Instructions for the task:
The response must consist of every line of the listing, reproduced verbatim.

Task data:
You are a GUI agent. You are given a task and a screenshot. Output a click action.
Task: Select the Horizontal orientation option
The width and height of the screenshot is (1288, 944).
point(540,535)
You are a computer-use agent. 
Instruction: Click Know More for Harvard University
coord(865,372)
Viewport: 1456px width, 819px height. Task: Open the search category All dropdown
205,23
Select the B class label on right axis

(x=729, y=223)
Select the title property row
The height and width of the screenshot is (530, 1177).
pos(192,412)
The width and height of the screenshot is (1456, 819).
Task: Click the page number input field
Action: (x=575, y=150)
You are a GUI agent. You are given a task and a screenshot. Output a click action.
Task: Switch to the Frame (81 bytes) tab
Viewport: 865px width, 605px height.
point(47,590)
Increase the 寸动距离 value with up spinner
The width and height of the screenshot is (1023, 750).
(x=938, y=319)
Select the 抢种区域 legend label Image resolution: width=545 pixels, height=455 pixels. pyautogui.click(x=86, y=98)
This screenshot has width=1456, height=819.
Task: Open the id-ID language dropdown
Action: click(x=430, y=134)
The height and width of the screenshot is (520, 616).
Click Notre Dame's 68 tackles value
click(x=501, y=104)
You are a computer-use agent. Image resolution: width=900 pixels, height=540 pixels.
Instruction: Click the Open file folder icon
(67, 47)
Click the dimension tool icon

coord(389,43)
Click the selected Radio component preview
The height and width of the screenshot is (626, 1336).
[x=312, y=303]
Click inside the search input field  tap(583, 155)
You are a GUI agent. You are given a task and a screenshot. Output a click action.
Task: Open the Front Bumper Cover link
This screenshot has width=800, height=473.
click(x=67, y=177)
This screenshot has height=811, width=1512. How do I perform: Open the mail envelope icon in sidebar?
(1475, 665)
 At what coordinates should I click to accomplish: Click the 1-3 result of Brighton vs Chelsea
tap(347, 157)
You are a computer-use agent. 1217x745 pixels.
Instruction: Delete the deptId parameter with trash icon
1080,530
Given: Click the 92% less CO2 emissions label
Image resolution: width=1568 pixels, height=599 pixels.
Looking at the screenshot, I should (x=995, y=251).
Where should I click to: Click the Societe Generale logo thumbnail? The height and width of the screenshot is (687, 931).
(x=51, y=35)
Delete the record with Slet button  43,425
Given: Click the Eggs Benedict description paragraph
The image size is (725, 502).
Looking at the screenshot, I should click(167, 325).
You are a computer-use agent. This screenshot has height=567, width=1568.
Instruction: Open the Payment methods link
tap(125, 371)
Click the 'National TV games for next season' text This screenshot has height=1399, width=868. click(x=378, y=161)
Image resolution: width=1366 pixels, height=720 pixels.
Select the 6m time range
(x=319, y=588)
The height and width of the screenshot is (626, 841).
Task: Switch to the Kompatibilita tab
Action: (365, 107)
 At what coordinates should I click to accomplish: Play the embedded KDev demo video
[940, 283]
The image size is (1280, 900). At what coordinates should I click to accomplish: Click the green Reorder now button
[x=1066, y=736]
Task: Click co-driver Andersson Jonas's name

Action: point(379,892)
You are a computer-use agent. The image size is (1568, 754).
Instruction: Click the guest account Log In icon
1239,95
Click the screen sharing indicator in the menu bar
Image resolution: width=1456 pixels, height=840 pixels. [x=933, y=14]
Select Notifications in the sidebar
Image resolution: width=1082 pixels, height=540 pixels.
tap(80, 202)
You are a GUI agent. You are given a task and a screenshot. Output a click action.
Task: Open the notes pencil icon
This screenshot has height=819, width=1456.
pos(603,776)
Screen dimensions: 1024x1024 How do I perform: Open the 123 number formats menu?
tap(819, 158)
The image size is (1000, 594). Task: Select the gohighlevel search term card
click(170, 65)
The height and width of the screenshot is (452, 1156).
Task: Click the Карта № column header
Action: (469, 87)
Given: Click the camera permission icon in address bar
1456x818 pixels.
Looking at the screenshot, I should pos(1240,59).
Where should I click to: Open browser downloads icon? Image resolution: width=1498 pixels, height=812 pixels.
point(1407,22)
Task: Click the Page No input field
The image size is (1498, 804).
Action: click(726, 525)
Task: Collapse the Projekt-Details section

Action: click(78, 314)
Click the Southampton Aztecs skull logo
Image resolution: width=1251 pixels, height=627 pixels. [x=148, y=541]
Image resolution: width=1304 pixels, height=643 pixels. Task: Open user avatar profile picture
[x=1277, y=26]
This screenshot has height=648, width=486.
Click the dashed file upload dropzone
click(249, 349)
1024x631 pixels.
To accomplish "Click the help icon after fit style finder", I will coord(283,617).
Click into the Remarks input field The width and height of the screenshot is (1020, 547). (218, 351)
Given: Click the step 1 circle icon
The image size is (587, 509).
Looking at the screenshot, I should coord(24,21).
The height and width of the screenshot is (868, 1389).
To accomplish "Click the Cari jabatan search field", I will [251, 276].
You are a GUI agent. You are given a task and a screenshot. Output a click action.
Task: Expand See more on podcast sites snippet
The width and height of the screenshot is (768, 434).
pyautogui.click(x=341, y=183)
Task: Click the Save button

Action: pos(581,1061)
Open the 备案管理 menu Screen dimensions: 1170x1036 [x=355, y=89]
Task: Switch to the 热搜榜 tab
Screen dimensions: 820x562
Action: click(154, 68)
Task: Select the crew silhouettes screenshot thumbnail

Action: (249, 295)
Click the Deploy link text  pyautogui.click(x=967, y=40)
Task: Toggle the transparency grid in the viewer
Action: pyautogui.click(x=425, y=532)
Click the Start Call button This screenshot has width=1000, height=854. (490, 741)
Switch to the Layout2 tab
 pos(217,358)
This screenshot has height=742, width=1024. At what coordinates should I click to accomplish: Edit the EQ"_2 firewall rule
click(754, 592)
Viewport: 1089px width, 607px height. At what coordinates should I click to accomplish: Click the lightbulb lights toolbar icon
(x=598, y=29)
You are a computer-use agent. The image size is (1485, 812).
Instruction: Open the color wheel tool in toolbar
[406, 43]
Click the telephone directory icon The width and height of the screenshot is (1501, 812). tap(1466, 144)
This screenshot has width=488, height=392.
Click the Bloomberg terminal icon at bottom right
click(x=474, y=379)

Answer for the task:
You are a GUI agent. You are given a task and a screenshot. Output a click action.
Task: Select the Horizontal orientation option
The width and height of the screenshot is (1288, 944).
point(540,535)
You are a computer-use agent. 
Instruction: Click Know More for Harvard University
coord(865,372)
Viewport: 1456px width, 819px height. Task: Open the search category All dropdown
205,23
Select the B class label on right axis

(x=729, y=223)
Select the title property row
The height and width of the screenshot is (530, 1177).
pos(192,412)
The width and height of the screenshot is (1456, 819).
Task: Click the page number input field
Action: (x=575, y=150)
You are a GUI agent. You are given a task and a screenshot. Output a click action.
Task: Switch to the Frame (81 bytes) tab
Viewport: 865px width, 605px height.
point(47,590)
Increase the 寸动距离 value with up spinner
The width and height of the screenshot is (1023, 750).
(x=938, y=319)
Select the 抢种区域 legend label Image resolution: width=545 pixels, height=455 pixels. pyautogui.click(x=86, y=98)
This screenshot has width=1456, height=819.
Task: Open the id-ID language dropdown
Action: click(x=430, y=134)
The height and width of the screenshot is (520, 616).
Click Notre Dame's 68 tackles value
click(x=501, y=104)
You are a computer-use agent. Image resolution: width=900 pixels, height=540 pixels.
Instruction: Click the Open file folder icon
(67, 47)
Click the dimension tool icon

coord(389,43)
Click the selected Radio component preview
The height and width of the screenshot is (626, 1336).
[x=312, y=303]
Click inside the search input field  tap(583, 155)
You are a GUI agent. You are given a task and a screenshot. Output a click action.
Task: Open the Front Bumper Cover link
This screenshot has width=800, height=473.
click(x=67, y=177)
This screenshot has height=811, width=1512. How do I perform: Open the mail envelope icon in sidebar?
(1475, 665)
 At what coordinates should I click to accomplish: Click the 1-3 result of Brighton vs Chelsea
tap(347, 157)
You are a computer-use agent. 1217x745 pixels.
Instruction: Delete the deptId parameter with trash icon
1080,530
Given: Click the 92% less CO2 emissions label
Image resolution: width=1568 pixels, height=599 pixels.
Looking at the screenshot, I should (x=995, y=251).
Where should I click to: Click the Societe Generale logo thumbnail? The height and width of the screenshot is (687, 931).
(x=51, y=35)
Delete the record with Slet button  43,425
Given: Click the Eggs Benedict description paragraph
The image size is (725, 502).
Looking at the screenshot, I should click(167, 325).
You are a computer-use agent. This screenshot has height=567, width=1568.
Instruction: Open the Payment methods link
tap(125, 371)
Click the 'National TV games for next season' text This screenshot has height=1399, width=868. click(x=378, y=161)
Image resolution: width=1366 pixels, height=720 pixels.
Select the 6m time range
(x=319, y=588)
The height and width of the screenshot is (626, 841).
Task: Switch to the Kompatibilita tab
Action: (365, 107)
 At what coordinates should I click to accomplish: Play the embedded KDev demo video
[940, 283]
The image size is (1280, 900). At what coordinates should I click to accomplish: Click the green Reorder now button
[x=1066, y=736]
Task: Click co-driver Andersson Jonas's name

Action: point(379,892)
You are a computer-use agent. The image size is (1568, 754).
Instruction: Click the guest account Log In icon
1239,95
Click the screen sharing indicator in the menu bar
Image resolution: width=1456 pixels, height=840 pixels. [x=933, y=14]
Select Notifications in the sidebar
Image resolution: width=1082 pixels, height=540 pixels.
tap(80, 202)
You are a GUI agent. You are given a task and a screenshot. Output a click action.
Task: Open the notes pencil icon
This screenshot has height=819, width=1456.
pos(603,776)
Screen dimensions: 1024x1024 How do I perform: Open the 123 number formats menu?
tap(819, 158)
The image size is (1000, 594). Task: Select the gohighlevel search term card
click(170, 65)
The height and width of the screenshot is (452, 1156).
Task: Click the Карта № column header
Action: (469, 87)
Given: Click the camera permission icon in address bar
1456x818 pixels.
Looking at the screenshot, I should pos(1240,59).
Where should I click to: Open browser downloads icon? Image resolution: width=1498 pixels, height=812 pixels.
point(1407,22)
Task: Click the Page No input field
The image size is (1498, 804).
Action: click(726, 525)
Task: Collapse the Projekt-Details section

Action: click(78, 314)
Click the Southampton Aztecs skull logo
Image resolution: width=1251 pixels, height=627 pixels. [x=148, y=541]
Image resolution: width=1304 pixels, height=643 pixels. Task: Open user avatar profile picture
[x=1277, y=26]
This screenshot has height=648, width=486.
Click the dashed file upload dropzone
click(249, 349)
1024x631 pixels.
To accomplish "Click the help icon after fit style finder", I will coord(283,617).
Click into the Remarks input field The width and height of the screenshot is (1020, 547). (218, 351)
Given: Click the step 1 circle icon
The image size is (587, 509).
Looking at the screenshot, I should coord(24,21).
The height and width of the screenshot is (868, 1389).
To accomplish "Click the Cari jabatan search field", I will [251, 276].
You are a GUI agent. You are given a task and a screenshot. Output a click action.
Task: Expand See more on podcast sites snippet
The width and height of the screenshot is (768, 434).
pyautogui.click(x=341, y=183)
Task: Click the Save button

Action: pos(581,1061)
Open the 备案管理 menu Screen dimensions: 1170x1036 [x=355, y=89]
Task: Switch to the 热搜榜 tab
Screen dimensions: 820x562
Action: click(154, 68)
Task: Select the crew silhouettes screenshot thumbnail

Action: (249, 295)
Click the Deploy link text  pyautogui.click(x=967, y=40)
Task: Toggle the transparency grid in the viewer
Action: pyautogui.click(x=425, y=532)
Click the Start Call button This screenshot has width=1000, height=854. (490, 741)
Switch to the Layout2 tab
 pos(217,358)
This screenshot has height=742, width=1024. At what coordinates should I click to accomplish: Edit the EQ"_2 firewall rule
click(754, 592)
Viewport: 1089px width, 607px height. At what coordinates should I click to accomplish: Click the lightbulb lights toolbar icon
(x=598, y=29)
You are a computer-use agent. The image size is (1485, 812).
Instruction: Open the color wheel tool in toolbar
[406, 43]
Click the telephone directory icon The width and height of the screenshot is (1501, 812). tap(1466, 144)
This screenshot has width=488, height=392.
Click the Bloomberg terminal icon at bottom right
click(x=474, y=379)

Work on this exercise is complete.